Work instruction
Across the records below, report how many lines include the word "Choose", stating the number alone.
Dataset excerpts section start
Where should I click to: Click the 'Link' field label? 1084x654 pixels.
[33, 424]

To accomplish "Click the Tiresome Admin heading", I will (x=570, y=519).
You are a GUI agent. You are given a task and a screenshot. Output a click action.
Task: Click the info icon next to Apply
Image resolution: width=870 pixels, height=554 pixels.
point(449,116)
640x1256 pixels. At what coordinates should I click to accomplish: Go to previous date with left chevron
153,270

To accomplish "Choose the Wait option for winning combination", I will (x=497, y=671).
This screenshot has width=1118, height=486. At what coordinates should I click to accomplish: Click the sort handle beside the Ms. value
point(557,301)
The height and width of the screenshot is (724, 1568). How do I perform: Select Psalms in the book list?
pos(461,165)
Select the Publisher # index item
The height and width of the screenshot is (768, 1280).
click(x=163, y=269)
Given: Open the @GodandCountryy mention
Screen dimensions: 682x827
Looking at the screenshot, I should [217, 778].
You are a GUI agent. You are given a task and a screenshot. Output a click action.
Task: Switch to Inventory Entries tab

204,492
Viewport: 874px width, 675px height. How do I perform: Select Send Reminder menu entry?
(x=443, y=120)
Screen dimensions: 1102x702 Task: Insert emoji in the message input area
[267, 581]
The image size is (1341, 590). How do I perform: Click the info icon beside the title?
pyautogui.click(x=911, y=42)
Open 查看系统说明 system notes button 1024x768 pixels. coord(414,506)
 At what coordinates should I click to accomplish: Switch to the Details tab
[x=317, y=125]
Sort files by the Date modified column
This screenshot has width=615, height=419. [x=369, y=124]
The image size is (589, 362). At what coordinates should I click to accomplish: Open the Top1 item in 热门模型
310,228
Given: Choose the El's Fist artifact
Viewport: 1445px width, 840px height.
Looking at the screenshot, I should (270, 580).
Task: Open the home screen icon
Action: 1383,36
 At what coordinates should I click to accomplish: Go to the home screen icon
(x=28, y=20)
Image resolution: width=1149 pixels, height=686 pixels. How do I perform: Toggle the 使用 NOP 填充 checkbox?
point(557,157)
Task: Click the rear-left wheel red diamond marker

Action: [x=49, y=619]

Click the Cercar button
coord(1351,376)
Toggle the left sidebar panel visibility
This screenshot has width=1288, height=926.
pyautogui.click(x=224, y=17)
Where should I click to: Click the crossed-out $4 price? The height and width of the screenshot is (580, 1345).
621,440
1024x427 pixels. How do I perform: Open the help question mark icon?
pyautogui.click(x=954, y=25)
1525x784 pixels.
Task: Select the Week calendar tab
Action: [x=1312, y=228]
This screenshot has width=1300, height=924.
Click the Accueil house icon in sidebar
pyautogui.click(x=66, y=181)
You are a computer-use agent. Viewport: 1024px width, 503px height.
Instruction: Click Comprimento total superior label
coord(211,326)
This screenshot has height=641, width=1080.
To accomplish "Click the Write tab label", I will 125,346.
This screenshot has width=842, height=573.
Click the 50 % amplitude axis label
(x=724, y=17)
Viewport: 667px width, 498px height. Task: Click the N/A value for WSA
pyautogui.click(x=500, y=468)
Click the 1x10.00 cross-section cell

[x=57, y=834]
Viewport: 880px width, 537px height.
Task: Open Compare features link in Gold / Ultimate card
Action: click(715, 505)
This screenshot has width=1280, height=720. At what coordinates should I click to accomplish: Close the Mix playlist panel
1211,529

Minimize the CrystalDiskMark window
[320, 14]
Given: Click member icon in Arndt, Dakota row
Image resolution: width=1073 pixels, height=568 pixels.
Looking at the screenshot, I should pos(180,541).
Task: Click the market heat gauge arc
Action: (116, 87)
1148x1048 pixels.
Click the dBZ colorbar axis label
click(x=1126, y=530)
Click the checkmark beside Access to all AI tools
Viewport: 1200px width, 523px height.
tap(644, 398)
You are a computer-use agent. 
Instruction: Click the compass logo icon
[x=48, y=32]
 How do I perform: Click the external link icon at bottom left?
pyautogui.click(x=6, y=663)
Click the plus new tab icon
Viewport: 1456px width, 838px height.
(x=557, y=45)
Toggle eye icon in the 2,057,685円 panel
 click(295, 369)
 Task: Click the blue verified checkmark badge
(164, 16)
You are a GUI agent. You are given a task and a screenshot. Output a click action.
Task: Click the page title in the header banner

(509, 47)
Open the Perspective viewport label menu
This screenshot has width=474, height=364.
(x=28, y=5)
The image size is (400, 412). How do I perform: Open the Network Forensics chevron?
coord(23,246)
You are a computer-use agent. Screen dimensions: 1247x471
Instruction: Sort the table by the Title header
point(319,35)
Dataset excerpts section end
Finished task
2